On Sunday 2nd May, 1,000 guineas day, I had the treat of watching top class racing at Newmarket on TV.  Pleasure for me usually means attending a race meeting on a sunny day, with a picnic lunch, a beer and a bet to cover the expenses – but I haven’t been able to go for a while.

I last made it to Newmarket for the July 1981 meeting as part of Bill Marshall’s party; on my previous visit to headquarters in 1970 I had a great day and saw the great Nijinsky win. I’d bought half a share in a filly with Bill who agreed to show me how to pick winners, something he was normally good at. I got into owning half of Miss Stolen, when my wife, pregnant with our first child had been moved by a story on TV about Bill Marshall flying back from South Africa in his own plane to join in the war with the RAF, and she thought that he had appealed for new owners.

Responding to her call, and thinking I’d be in on a good source for savvy gambles, we visited his yard the following Sunday, and cut the deal. I did not know then that she would end up as expensive pet food, having raced once at an Edinburgh evening meeting (unseen by me), and that It would cost me nearly £1,000 trying Bill’s tips. I usually back my judgement (successfully, I might add, as my wife and I are useful readers of form), and had many a fun day coming back from the races with full pockets.

So, back to the 1,000 guineas. My wife had reminded me of the racing on the telly and I switched on just in time to see Strawberry Daiquiri parading; the mare looked so outstanding, that having no intention to bet, I ended up phoning Ladbrokes for a touch at 11/8 and Strawberry went on to oblige. The Guineas followed – wide open at least in the betting – and I decided on Criquette Head’s filly – Special Duty, and got 9/2 in a fairly open race.

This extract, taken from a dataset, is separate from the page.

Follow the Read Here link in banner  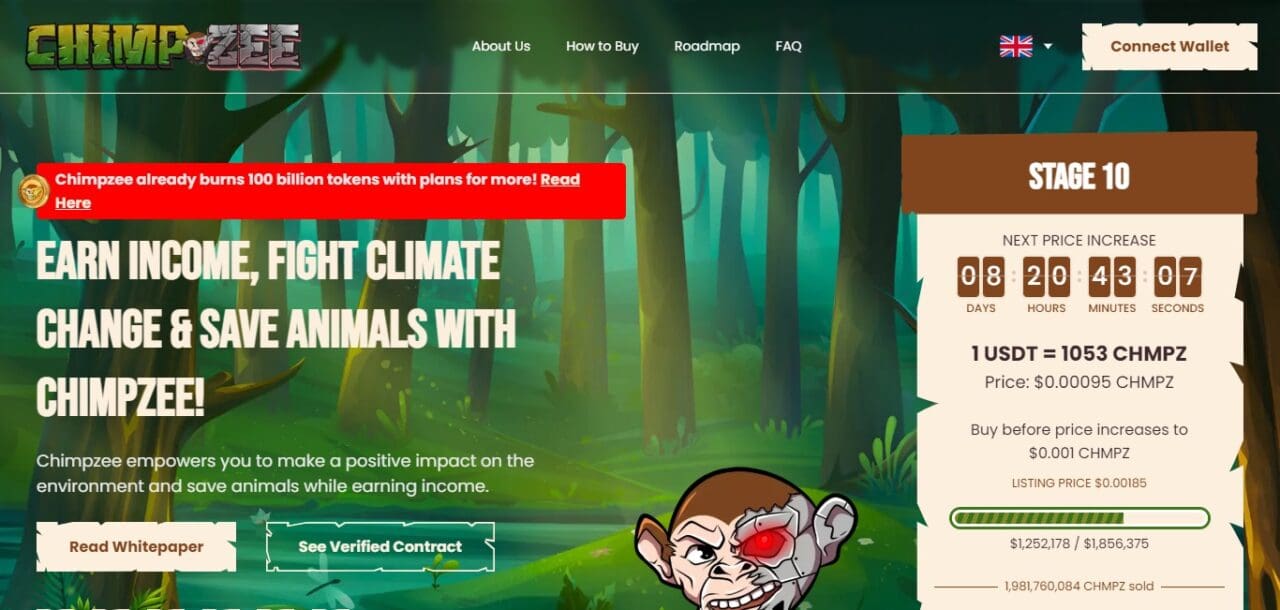pos(317,191)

I didn’t really enjoy the race as the runners split and I could not judge the group that was ahead. Evidently, it was the stand side and Duty was pipped by Henry Cecil’s filly going past the post at 66/1. I was left really feeling stupid not to have backed a Cecil filly, in a classic, at 66/1! When the stewards enquiry was announced, I thought little of my chances, having been impressed as to how the Cecil filly, when falling behind jerked back into the lead. It was not until we were shown the head-on footage that we could see the Cecil filly gradually swerving to carry Special Duty halfway across the field. The stewards reversed the placings after a long enquiry, during which, the French filly’s trainer had thought her charge would get the race if it had been run in France. Just like old times, I came out ahead, and called it a day. I find it best to always quit when ahead.

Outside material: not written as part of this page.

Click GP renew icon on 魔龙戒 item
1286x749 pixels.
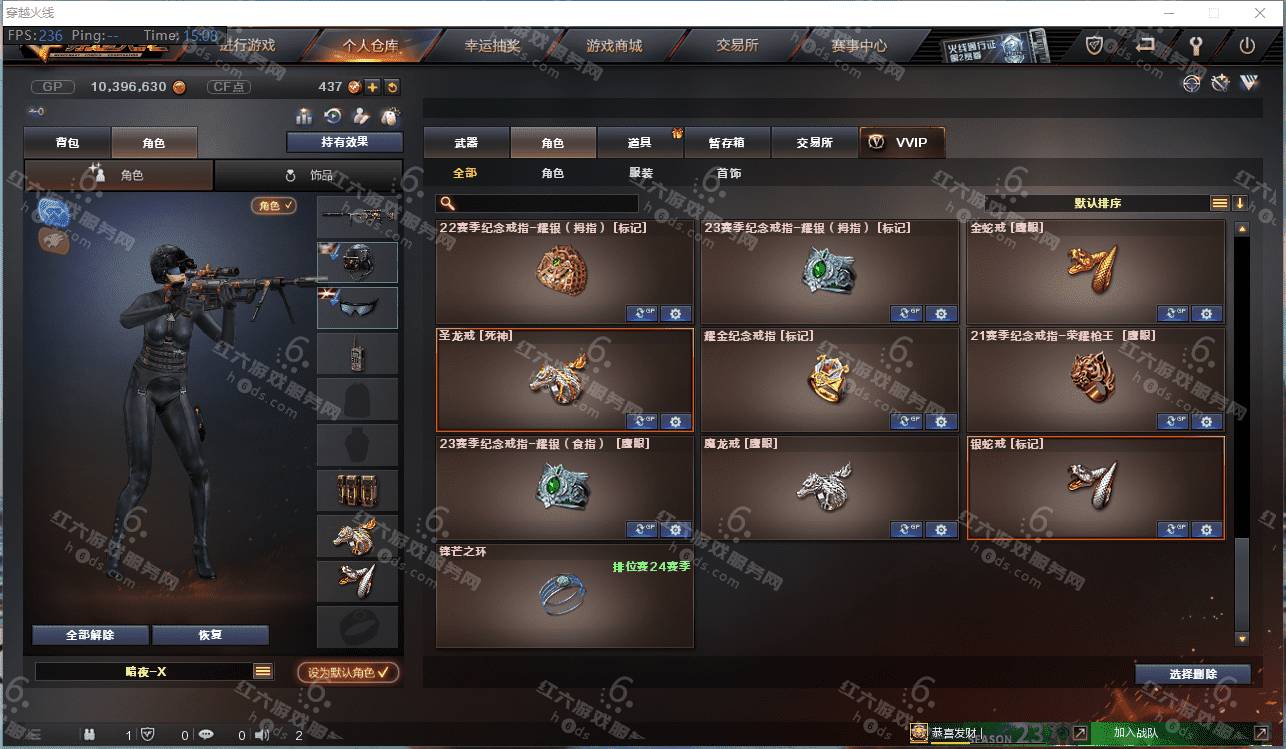coord(906,530)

Yesterday, Special Duty ran again in France, and won her second Classic, again after another disqualification – surely a record that will not be easily broken.

2010 1,000 guineas

Special Duty winning in the stewards room, brought back memories of another great filly with a similar name that I backed for the 1970 1,000 Guineas with Lester Piggot on board. Humble Duty won the 1970 guineas in great style by 7 easy lengths, hardly extended as she flew towards the winning line.